Search the data for "above". Each line containing it is to be copied.

____ Task material

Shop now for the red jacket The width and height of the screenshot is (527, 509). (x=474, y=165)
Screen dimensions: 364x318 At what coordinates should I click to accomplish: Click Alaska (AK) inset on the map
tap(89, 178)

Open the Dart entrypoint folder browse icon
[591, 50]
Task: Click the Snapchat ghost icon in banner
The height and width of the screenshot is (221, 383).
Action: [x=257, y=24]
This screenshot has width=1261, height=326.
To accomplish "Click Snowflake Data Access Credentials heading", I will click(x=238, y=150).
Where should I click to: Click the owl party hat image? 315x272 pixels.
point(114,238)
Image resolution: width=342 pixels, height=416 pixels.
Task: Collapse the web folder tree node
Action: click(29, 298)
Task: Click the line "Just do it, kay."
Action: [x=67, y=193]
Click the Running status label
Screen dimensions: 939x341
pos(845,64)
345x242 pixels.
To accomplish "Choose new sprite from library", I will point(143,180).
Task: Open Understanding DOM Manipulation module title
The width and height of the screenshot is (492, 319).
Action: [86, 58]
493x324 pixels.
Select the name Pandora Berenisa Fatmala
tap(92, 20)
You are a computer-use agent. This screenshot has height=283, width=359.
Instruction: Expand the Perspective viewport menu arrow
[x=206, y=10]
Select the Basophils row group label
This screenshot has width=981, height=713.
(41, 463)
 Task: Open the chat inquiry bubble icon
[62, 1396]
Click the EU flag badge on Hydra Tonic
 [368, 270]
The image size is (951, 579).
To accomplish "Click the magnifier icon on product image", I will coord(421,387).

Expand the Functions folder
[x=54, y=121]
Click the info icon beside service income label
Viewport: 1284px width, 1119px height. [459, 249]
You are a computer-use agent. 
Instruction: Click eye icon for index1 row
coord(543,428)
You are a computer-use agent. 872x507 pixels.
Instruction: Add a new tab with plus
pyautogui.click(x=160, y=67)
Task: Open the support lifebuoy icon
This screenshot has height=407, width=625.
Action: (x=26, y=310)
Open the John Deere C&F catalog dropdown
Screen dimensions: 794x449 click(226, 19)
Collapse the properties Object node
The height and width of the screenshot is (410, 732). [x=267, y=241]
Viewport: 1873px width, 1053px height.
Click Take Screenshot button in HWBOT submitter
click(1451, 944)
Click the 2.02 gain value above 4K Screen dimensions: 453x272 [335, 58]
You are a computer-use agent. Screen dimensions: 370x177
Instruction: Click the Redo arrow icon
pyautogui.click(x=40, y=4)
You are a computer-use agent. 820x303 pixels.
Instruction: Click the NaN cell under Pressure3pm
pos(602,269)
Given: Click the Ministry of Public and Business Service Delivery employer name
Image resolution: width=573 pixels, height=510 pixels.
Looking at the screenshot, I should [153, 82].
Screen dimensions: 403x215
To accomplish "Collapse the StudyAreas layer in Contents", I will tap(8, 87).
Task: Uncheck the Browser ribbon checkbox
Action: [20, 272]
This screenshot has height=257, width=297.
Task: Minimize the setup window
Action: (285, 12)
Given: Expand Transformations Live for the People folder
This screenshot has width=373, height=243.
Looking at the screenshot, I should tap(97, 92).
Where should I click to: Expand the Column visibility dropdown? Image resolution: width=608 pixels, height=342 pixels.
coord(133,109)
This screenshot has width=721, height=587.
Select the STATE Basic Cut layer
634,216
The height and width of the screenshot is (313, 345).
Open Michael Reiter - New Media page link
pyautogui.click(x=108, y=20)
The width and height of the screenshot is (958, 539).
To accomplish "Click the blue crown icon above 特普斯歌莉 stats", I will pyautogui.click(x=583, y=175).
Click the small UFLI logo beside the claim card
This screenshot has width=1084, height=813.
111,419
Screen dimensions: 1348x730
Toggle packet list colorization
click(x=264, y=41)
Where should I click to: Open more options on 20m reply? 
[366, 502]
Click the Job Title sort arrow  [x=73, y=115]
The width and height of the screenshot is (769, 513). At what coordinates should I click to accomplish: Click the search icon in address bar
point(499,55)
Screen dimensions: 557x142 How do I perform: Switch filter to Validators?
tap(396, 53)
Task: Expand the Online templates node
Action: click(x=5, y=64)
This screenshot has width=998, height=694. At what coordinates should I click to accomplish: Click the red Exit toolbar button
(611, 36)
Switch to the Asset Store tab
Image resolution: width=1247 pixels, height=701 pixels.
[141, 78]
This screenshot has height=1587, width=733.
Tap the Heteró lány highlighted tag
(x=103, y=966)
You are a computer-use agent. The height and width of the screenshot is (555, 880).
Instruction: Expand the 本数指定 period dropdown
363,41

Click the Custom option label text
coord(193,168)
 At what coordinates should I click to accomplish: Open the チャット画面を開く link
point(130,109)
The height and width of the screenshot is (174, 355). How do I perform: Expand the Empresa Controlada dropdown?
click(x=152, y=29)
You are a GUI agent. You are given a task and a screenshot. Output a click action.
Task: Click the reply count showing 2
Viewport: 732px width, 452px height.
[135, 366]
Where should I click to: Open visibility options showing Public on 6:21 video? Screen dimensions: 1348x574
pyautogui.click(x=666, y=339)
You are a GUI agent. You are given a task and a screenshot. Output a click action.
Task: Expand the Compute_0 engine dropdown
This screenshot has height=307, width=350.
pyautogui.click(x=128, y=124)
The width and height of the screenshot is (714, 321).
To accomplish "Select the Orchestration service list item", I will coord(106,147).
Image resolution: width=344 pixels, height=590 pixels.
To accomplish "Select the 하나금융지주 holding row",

________

### Problem solution:
Click the 2.02 gain value above 4K Screen dimensions: 453x272 [335, 58]
To accomplish "Click the blue crown icon above 特普斯歌莉 stats", I will pyautogui.click(x=583, y=175).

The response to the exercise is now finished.